Datasets

Datasets are available in ETH Zurich Research Collection.

We present three datasets (two experimental, one simulated) where each has several subcategories for the purpose of tackling different challenges present in the domain. Raw signal acquisition data that is used to reconstruct all images are also provided with the datasets.

Multispectral Forearm Dataset

Multispectral forearm dataset (MSFD) is collected using multisegment array from nine volunteers at six different wavelengths (700, 730, 760, 780, 800, 850 nm) for both arms. Selected wavelengths are particularly aimed for spectral decomposition to separate oxy- and deoxy-hemoglobin. All wavelengths are acquired consecutively, yielding almost identical scene being captured for a given slice across different wavelengths with slight displacement errors. For each of the mentioned category 1,400 slices are captured, creating a sum of 9 x 6 x 2 x 1400 = 151 200 unique signal matrices.

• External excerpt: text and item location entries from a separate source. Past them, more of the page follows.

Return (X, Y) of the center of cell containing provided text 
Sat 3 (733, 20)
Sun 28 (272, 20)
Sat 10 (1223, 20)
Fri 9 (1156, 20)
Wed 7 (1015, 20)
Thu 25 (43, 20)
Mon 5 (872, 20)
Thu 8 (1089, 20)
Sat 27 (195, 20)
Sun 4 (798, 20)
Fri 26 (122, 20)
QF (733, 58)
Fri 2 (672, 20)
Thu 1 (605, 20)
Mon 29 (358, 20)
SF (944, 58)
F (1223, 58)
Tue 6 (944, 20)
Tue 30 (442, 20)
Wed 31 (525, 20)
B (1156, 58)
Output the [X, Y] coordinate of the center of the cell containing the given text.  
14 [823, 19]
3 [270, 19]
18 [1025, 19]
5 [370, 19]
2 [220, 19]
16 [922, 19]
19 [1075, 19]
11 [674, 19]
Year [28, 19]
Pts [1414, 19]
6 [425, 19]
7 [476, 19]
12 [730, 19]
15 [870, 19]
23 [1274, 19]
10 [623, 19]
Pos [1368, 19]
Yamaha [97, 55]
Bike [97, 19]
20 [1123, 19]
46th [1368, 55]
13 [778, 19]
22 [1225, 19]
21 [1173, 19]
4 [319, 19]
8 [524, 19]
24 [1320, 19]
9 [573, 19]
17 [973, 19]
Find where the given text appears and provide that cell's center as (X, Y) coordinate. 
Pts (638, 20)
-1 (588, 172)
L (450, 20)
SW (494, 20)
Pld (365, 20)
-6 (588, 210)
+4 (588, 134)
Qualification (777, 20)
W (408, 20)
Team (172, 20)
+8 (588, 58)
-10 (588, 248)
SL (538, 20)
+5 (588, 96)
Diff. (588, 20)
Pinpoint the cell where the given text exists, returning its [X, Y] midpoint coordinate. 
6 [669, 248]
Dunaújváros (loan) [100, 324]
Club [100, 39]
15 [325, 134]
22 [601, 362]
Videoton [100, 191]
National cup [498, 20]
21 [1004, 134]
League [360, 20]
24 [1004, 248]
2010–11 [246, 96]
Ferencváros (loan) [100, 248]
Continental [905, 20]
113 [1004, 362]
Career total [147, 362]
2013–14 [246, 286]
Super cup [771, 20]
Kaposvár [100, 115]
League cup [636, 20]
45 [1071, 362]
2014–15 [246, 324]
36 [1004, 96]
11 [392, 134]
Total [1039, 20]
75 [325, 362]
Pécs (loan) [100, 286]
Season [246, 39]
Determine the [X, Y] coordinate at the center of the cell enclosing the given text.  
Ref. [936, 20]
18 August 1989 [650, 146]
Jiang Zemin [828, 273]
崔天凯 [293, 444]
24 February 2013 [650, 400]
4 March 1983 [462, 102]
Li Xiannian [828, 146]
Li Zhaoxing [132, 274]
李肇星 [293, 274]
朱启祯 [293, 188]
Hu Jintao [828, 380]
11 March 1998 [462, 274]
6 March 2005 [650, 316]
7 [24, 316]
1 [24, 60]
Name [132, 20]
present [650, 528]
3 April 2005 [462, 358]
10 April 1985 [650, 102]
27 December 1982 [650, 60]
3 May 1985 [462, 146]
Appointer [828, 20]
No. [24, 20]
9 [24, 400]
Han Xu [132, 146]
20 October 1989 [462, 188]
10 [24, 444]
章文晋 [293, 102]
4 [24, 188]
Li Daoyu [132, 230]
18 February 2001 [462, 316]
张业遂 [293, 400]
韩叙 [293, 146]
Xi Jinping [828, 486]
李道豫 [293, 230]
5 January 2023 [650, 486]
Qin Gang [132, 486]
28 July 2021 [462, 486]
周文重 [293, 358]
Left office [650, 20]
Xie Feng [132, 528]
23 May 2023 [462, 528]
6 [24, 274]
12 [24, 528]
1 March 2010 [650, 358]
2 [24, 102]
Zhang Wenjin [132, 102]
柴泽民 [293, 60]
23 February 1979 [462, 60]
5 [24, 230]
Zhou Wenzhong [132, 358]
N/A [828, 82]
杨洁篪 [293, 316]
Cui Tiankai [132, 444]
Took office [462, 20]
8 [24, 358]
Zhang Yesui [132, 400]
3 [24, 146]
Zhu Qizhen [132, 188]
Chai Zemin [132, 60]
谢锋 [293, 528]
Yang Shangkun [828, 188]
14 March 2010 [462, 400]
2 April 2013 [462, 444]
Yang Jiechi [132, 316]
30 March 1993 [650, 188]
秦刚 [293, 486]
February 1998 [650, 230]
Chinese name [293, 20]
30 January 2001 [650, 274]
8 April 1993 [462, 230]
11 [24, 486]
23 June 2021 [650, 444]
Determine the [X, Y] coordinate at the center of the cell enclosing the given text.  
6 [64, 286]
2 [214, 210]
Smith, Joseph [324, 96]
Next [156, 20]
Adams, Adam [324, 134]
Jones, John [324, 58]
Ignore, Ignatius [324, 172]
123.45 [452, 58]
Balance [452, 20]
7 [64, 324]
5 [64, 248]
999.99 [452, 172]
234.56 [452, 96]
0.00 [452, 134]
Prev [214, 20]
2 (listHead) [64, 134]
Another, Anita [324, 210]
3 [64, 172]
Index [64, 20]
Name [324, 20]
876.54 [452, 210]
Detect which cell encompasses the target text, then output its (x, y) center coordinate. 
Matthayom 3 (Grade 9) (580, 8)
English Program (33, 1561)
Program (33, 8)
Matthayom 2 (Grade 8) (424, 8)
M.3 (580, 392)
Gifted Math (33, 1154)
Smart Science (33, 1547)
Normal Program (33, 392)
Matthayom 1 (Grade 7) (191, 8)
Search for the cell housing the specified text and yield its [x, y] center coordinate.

Single Wavelength Forearm Dataset

Single wavelength forearm dataset (SWFD) is collected using both multisegment and semi circle arrays from 14 volunteers at a single wavelength (1064 nm) for both arms. The choice of the wavelength is based on maximizing penetration depth for the dataset. Out of the 14 volunteers, eight of them have also participated in the MSFD experiment and their unique identifiers match across the dataset files. For each array, volunteer, and arm, we acquired 1400 slices, creating a sum of 2 x 14 x 2 x 1400 = 78 400 unique signal matrices. It is important to note that despite the data being acquired from the same volunteers, signals between multisegment array and semi circle array are not paired due to physical constraints.

Simulation Data

Simulated cylinders dataset (SCD) is a group of synthetically generated 20 000 forearm acoustic pressure map images that we heuristically produced based on a range of criteria we observed in experimental images. The acoustic pressure maps are generated at a 256 x 256 resolution where skin curves and afterwards a random amount of ellipses with different intensity profiles are generated iteratively for a given image. Based on the acoustic pressure map, we generate its annotation map with three labels, corresponding to background, vessels, and skin curve. For each acoustic pressure map, we generate signal matrices for the geometries of linear, multisegment and virtual circle arrays.

Using linear and multisegment array signals, we use backprojection algorithm to reconstruct (i) linear array images and (ii) multisegment array images. From virtual circle array signals, we use backprojection algorithm to reconstruct (i) virtual circle images, (ii) virtual circle limited 128 images, (iii) virtual circle sparse 128 images, (iv) virtual circle sparse 64 images, and (v) virtual circle sparse 32 images, where each dataset has 20 000 images of 256 x 256 resolution. All seven image reconstruction variations of SCD have corresponding pairs for each of the 20k image; i.e., produced from the same acoustic pressure map.